Safety Signs Regulations
The revised BS 5499-1 is to improve the technical representation of safety signs and introduces the following key principle: It recommends the use of upper and lower case lettering – visually impaired people read and understand sentences or single word
messages with an initial case letter more clearly e.g. Warning, Fire Exit etc. All Brady safety signs now comply with this new technical standard.

In Great Britain, the Health & Safety (Safety Signs & Signals) Regulations 1996, put into practice the European Safety Signs Directive (92/58/EEC). Designed to standardise safety signs and so reducing the risk of misunderstandings from language and literacy problems across the whole European community.

How does it affect you?

The above regulations represent international best practice. As a r5esult employers should use a safety sign where a risk would otherwise go uncontrolled. All safety signs should contain a pictorial symbol. Safety signs now encompass other safety identification by means of pipe and valve marking, audible signals and illuminated signs. The regulations encourage the increased use of symbols and this includes all fire safety signs. Use of Brady Safety Signs will mean all of your signs comply with all current British and European Legislation.
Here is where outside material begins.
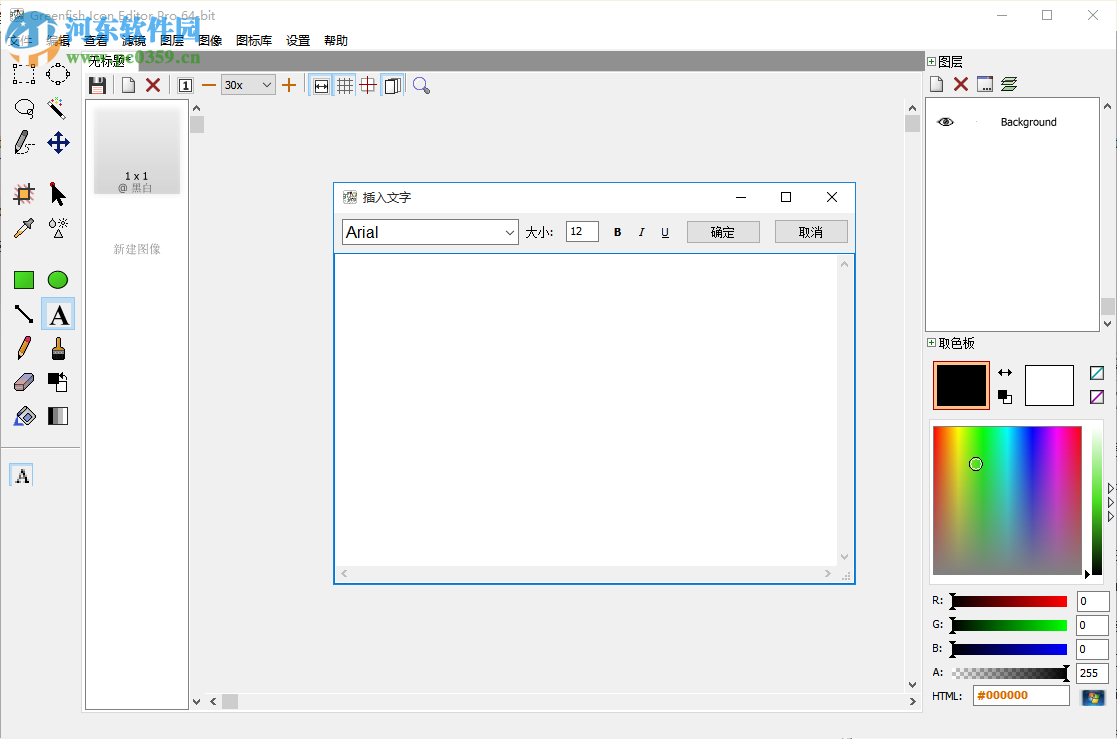Select the rectangular marquee selection tool
This screenshot has height=739, width=1117.
(24, 74)
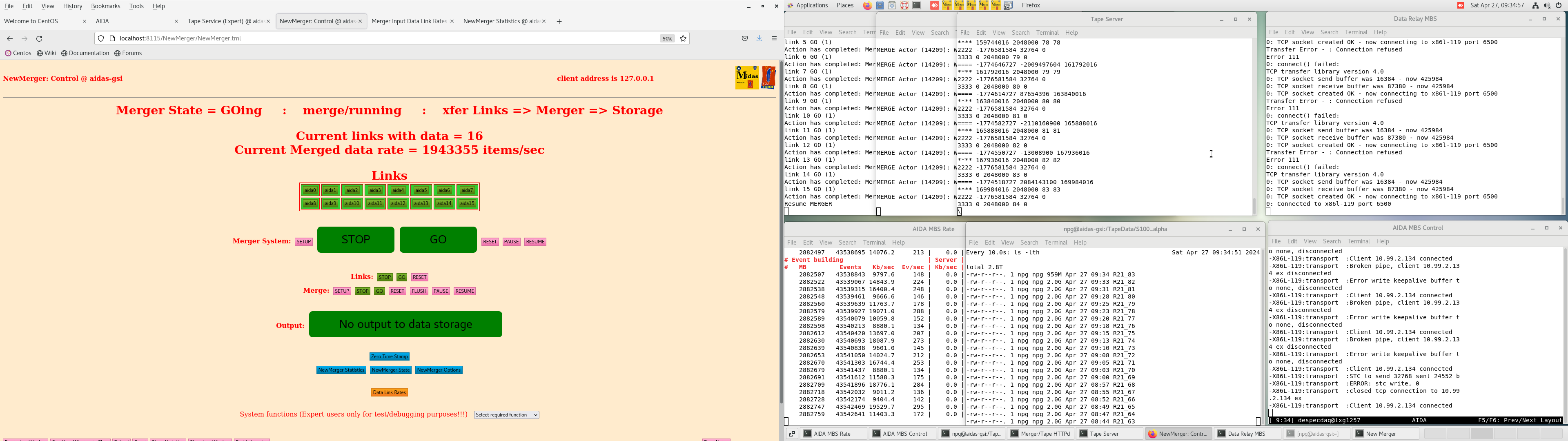Click the Midas logo on the page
Most accidents are preventable

Most slip, trip, and fall accidents are also preventable. According to OSHA, in America, “there are many situations that may cause slips, trips, and falls, such as ice, wet spots, grease, polished floors, loose flooring or carpeting, uneven walking surfaces, clutter, electrical cords, open desk drawers and filing cabinets, and damaged ladder steps.

The controls needed to prevent these hazards are usually obvious, but too often ignored, such as keeping walkways and stairs clear of scrap and debris; coiling up extension cords, lines, and hoses when not in use; keeping electrical and other wires out of the way; wearing lug soles in icy weather; clearing parking lots, stairs, and walkways in snowy weather; and using salt/sand as needed.